» Exercise prompt: Could you update the rows starting at "Click the 정규직 employment type label" and ending at the last row, replacing "employment type label" with "employment category label" and changing nothing else? Give back only those rows, without the pictures.

== Supplied material

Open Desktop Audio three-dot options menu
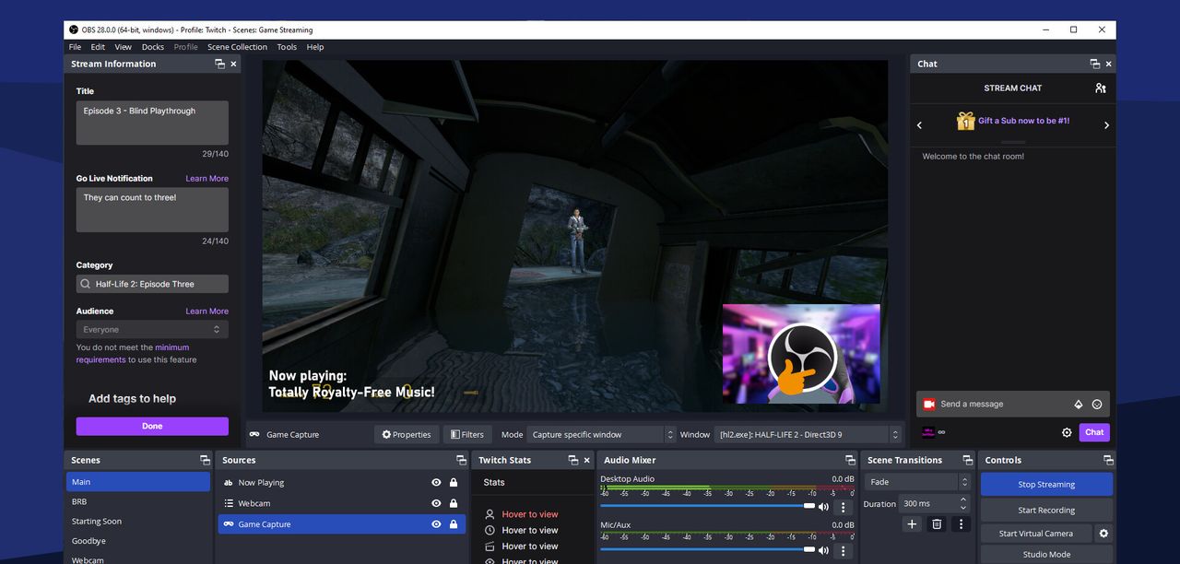 (843, 507)
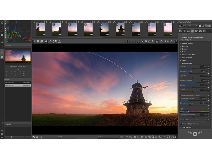
Task: Switch to the Metadata tab
Action: (x=204, y=31)

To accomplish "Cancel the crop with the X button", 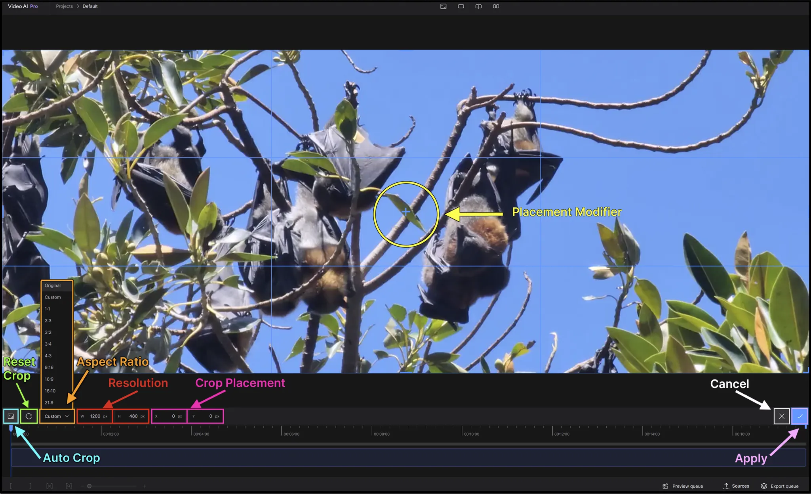I will pyautogui.click(x=781, y=416).
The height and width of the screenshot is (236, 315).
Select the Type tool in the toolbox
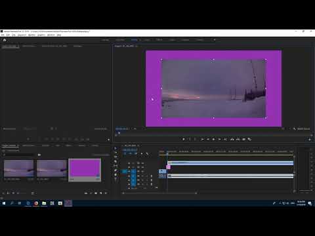point(116,180)
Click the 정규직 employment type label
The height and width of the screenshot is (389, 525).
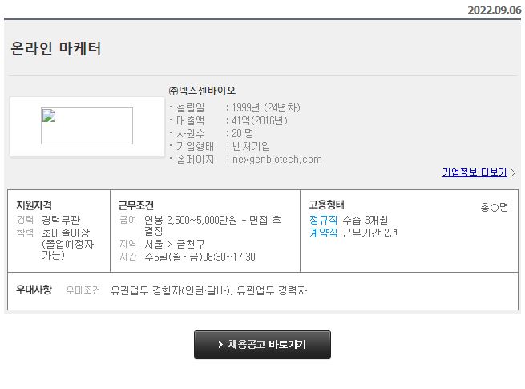tap(323, 220)
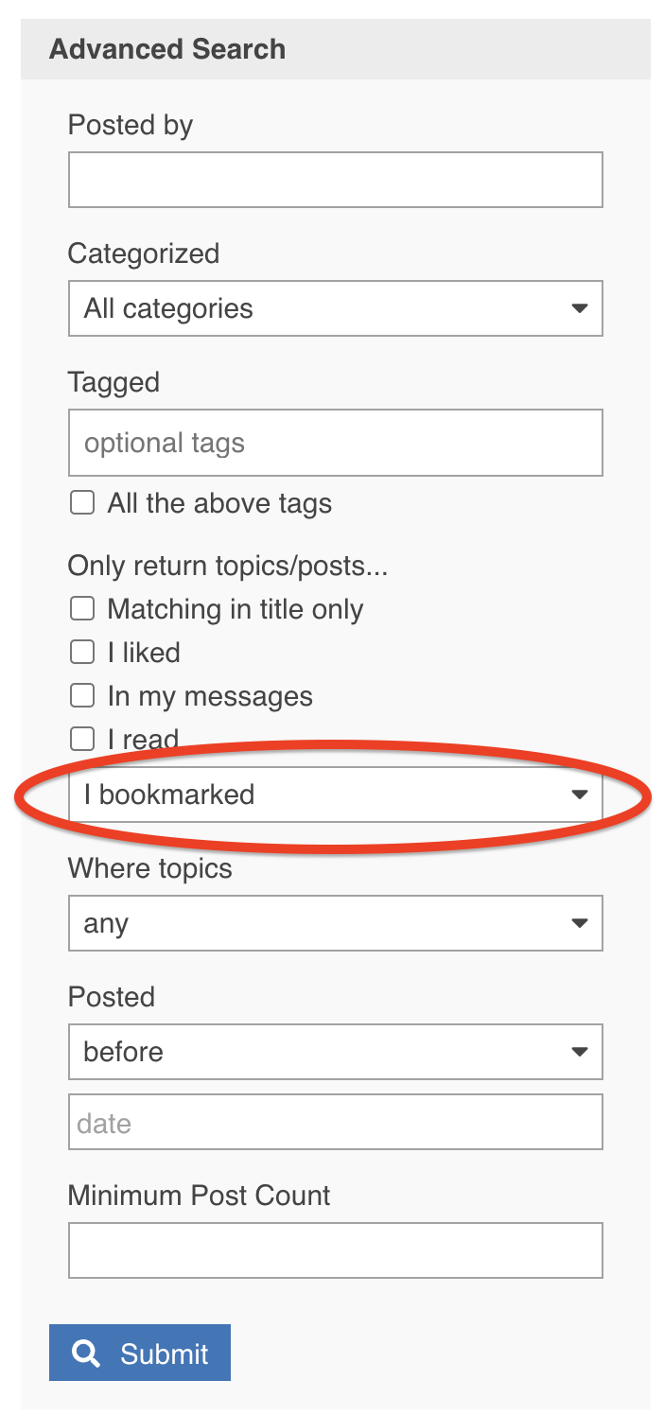Enable the All the above tags checkbox
The width and height of the screenshot is (664, 1415).
(82, 502)
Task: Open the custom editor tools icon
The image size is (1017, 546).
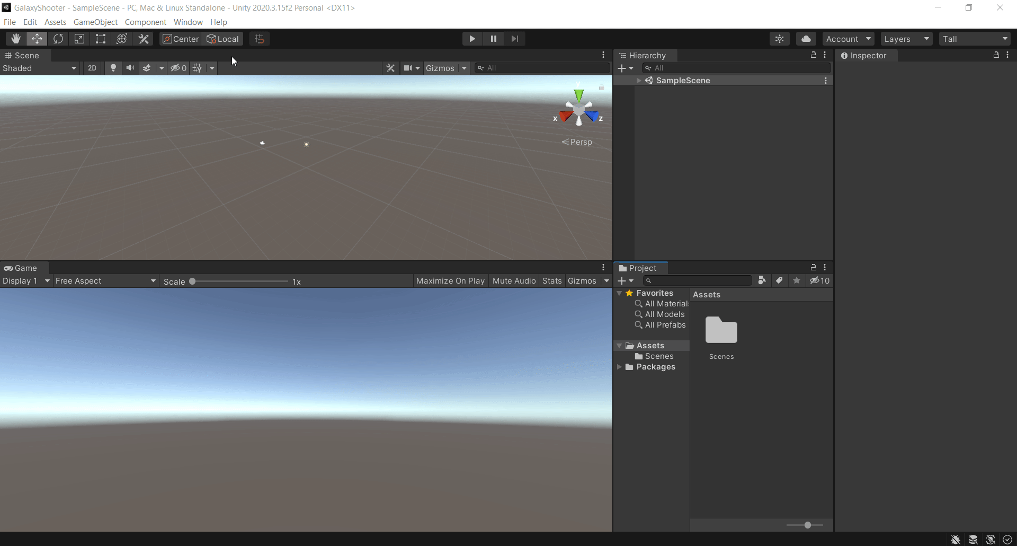Action: point(144,38)
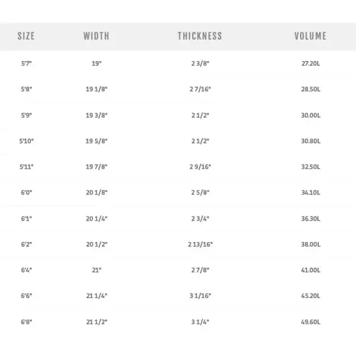Click the THICKNESS column header
Screen dimensions: 356x356
(x=200, y=36)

====

» Finished answer:
Click the 정규직 employment category label
The height and width of the screenshot is (389, 525).
tap(323, 220)
Enable the All the above tags checkbox
The width and height of the screenshot is (664, 1415).
(82, 502)
Task: Open the custom editor tools icon
The image size is (1017, 546).
Action: point(144,38)
Click the THICKNESS column header
Screen dimensions: 356x356
(x=200, y=36)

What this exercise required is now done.